** Records provided follows **

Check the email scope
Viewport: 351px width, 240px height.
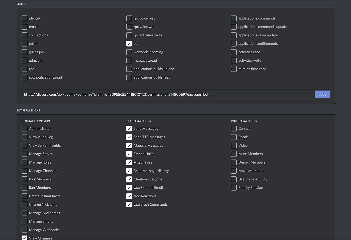[x=24, y=27]
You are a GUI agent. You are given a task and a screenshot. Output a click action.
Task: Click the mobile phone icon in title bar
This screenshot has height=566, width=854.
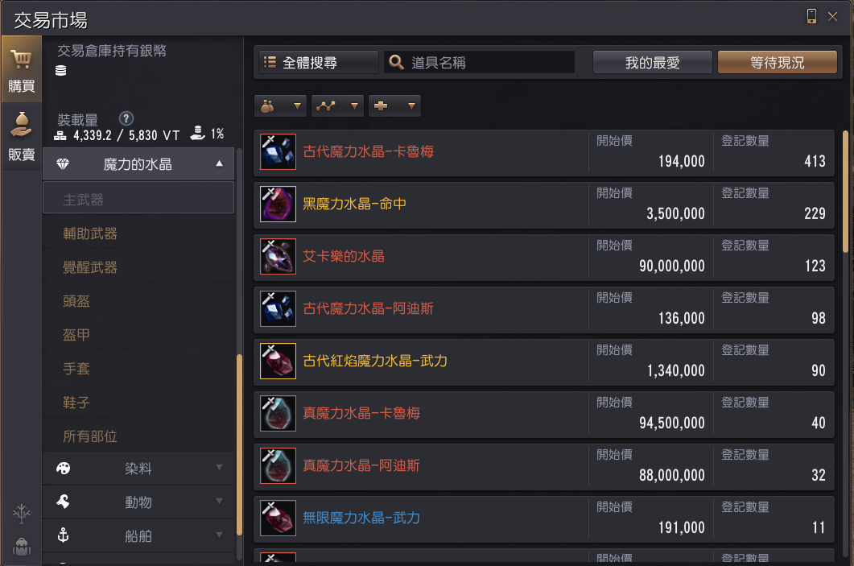(x=811, y=16)

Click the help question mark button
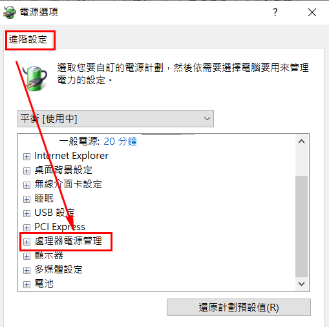pyautogui.click(x=275, y=12)
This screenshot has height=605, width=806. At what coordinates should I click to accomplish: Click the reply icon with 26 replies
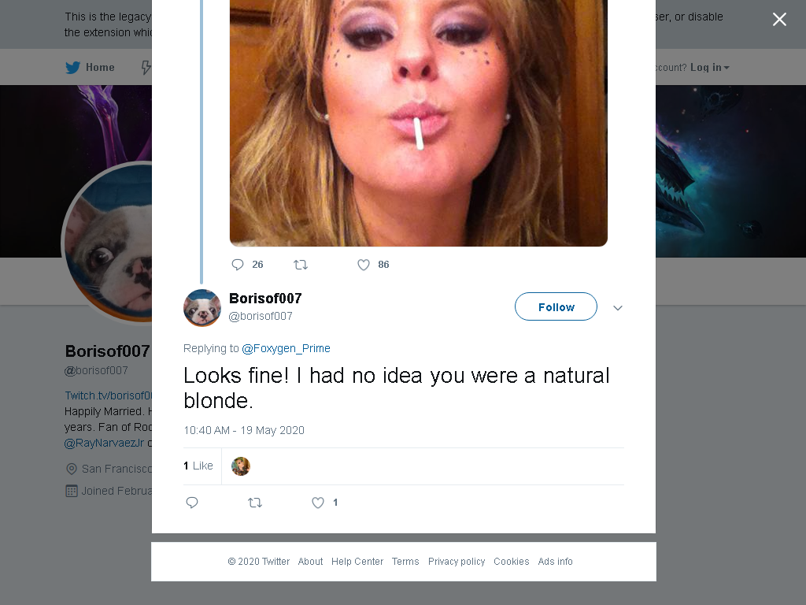238,265
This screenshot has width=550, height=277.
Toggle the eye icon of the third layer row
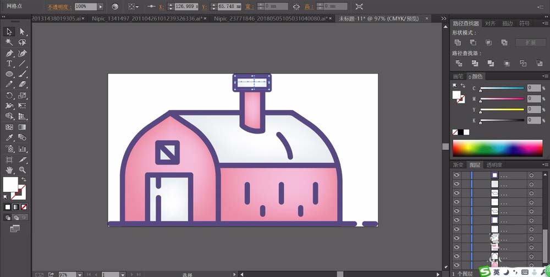tap(456, 193)
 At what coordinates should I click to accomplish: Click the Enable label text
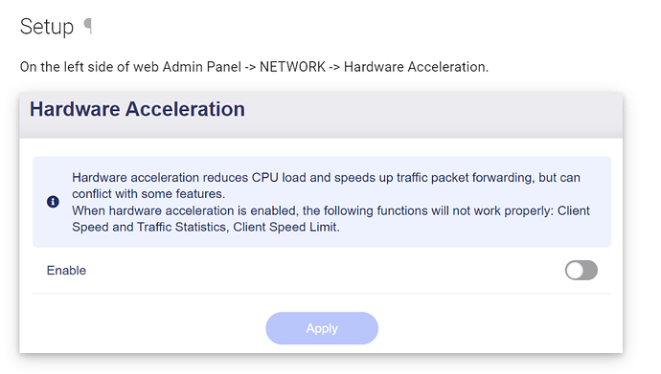pyautogui.click(x=66, y=270)
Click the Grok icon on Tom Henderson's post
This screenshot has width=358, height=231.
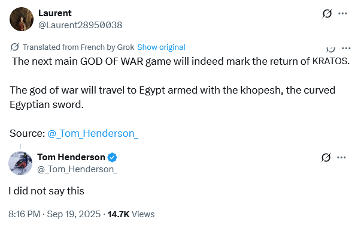(x=326, y=158)
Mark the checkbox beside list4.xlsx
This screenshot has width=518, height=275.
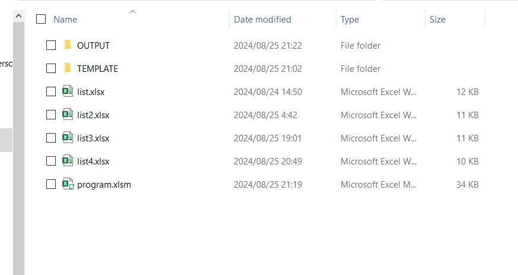51,161
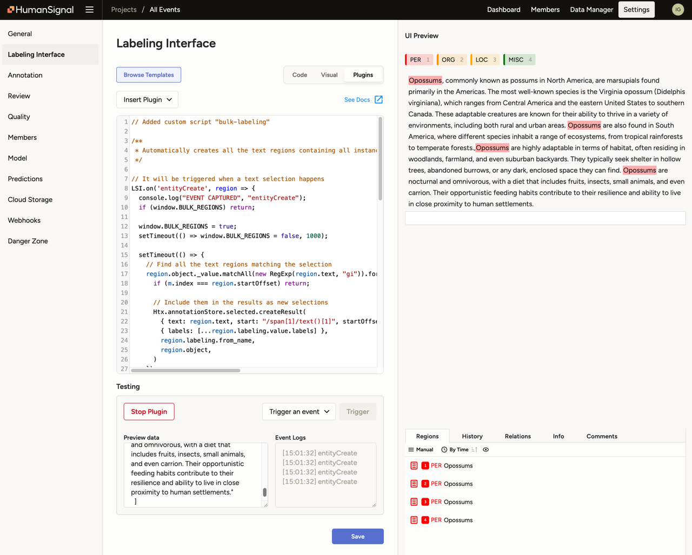Click the external-link icon beside See Docs
Screen dimensions: 692x555
[378, 99]
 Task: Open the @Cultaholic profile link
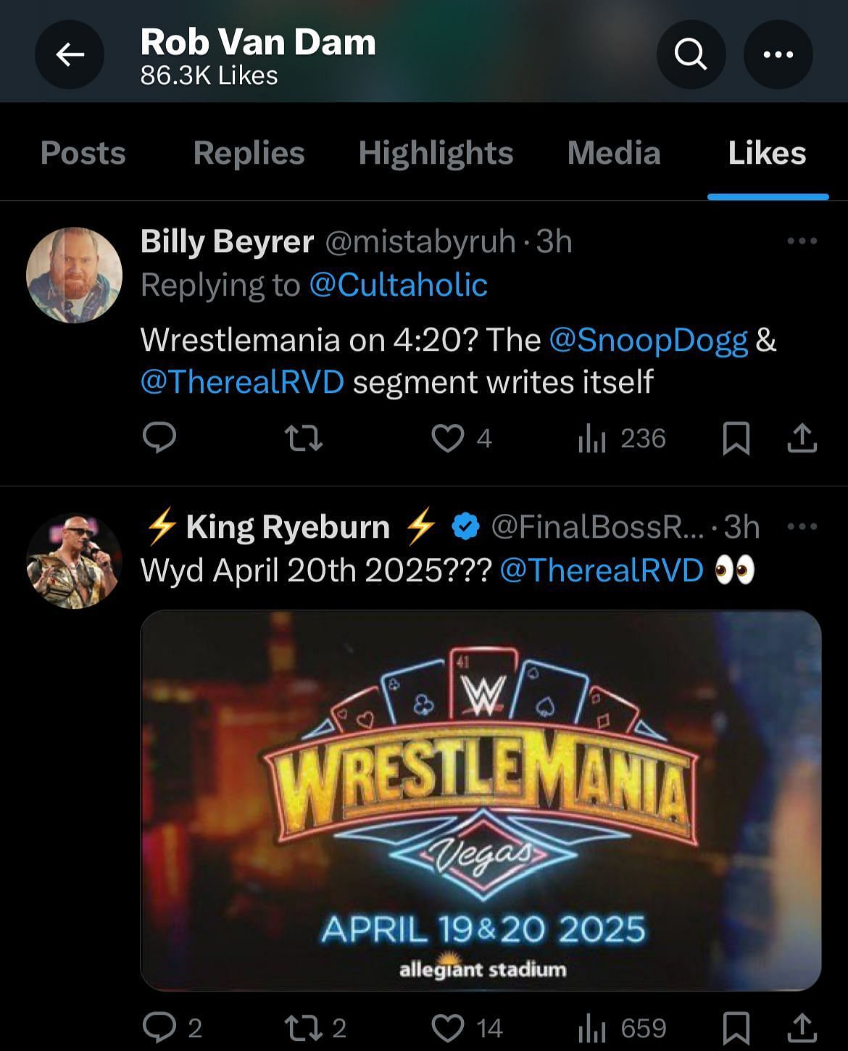pyautogui.click(x=398, y=285)
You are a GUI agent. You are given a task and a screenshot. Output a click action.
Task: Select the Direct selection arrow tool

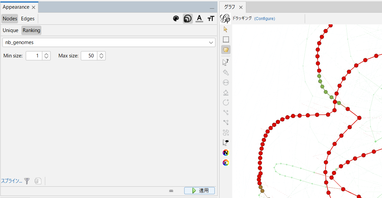pyautogui.click(x=226, y=62)
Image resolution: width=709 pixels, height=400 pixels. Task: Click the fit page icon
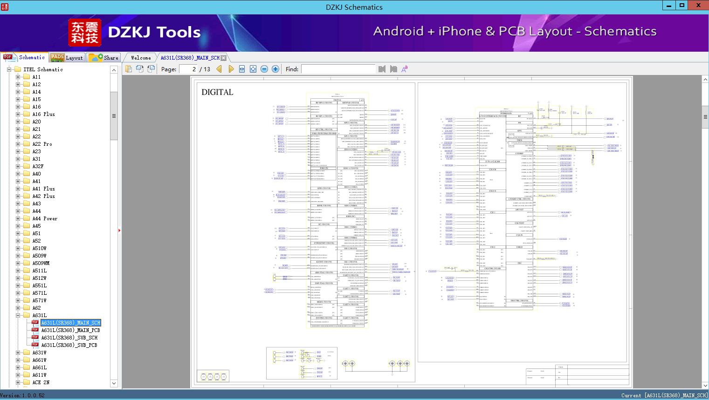[x=253, y=69]
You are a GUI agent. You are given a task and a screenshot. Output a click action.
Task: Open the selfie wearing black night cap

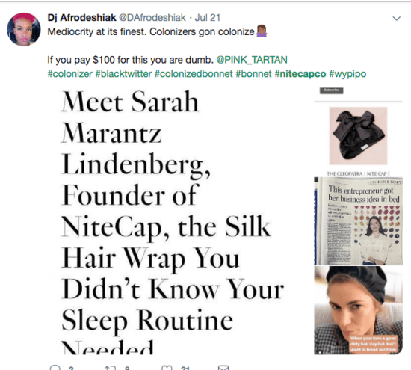click(358, 310)
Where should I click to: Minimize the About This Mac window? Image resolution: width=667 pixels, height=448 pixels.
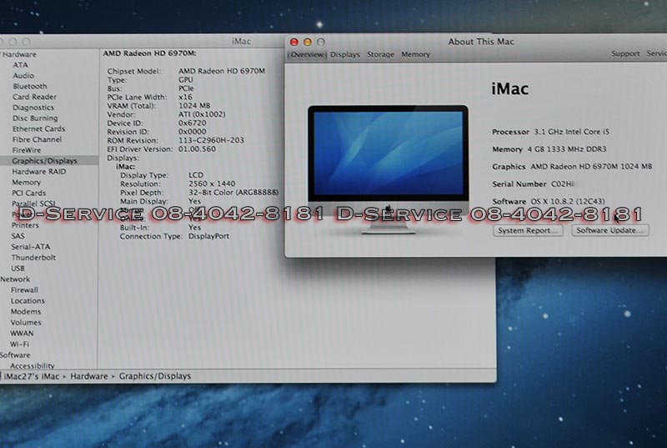click(x=308, y=42)
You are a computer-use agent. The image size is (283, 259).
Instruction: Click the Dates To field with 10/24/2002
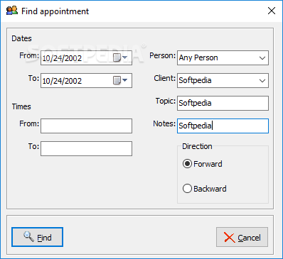pos(86,80)
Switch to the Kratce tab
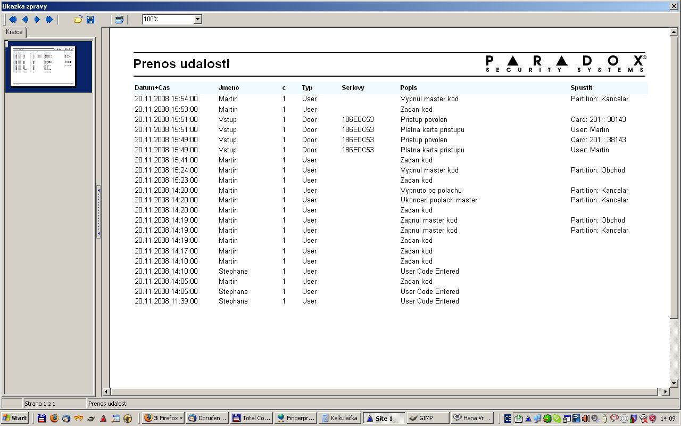This screenshot has width=681, height=426. (x=14, y=32)
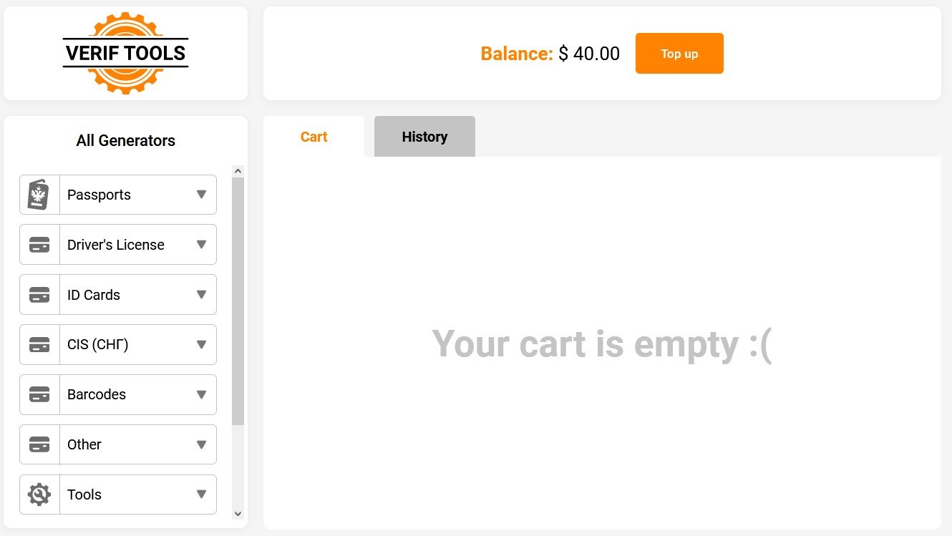Viewport: 952px width, 536px height.
Task: Click the generators list scrollbar up arrow
Action: 238,171
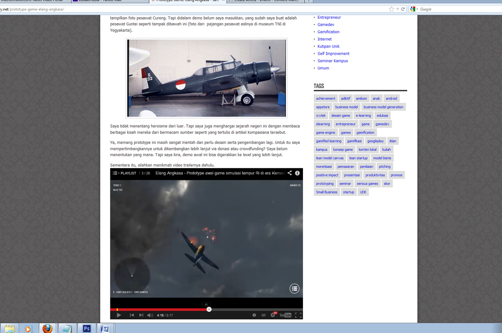This screenshot has width=502, height=333.
Task: Toggle the round playlist overlay button
Action: pos(294,288)
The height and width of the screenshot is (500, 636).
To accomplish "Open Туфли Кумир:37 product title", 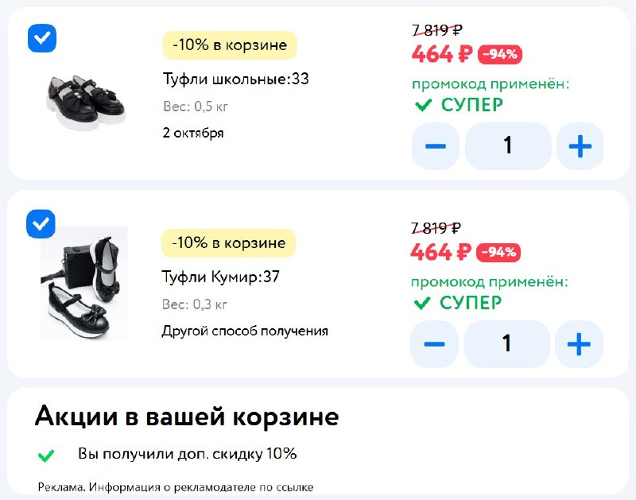I will coord(221,277).
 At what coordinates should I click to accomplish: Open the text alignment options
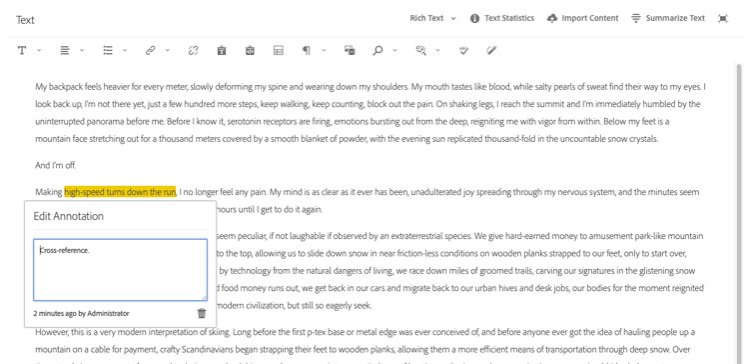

** End of Records provided **

#### Task statement:
Work from the entries above. Set down exactly and only the lines from the line with "Click the help question mark button" to the line with "Click the Grok icon on Tom Henderson's post", both included, and leave the pictures out.

#### Your response:
Click the help question mark button
pyautogui.click(x=275, y=12)
This screenshot has height=605, width=806. At what coordinates should I click to accomplish: Click the reply icon with 26 replies
238,265
This screenshot has width=550, height=277.
Toggle the eye icon of the third layer row
tap(456, 193)
 At what coordinates should I click to accomplish: Click the Enable label text
pyautogui.click(x=66, y=270)
Click the Grok icon on Tom Henderson's post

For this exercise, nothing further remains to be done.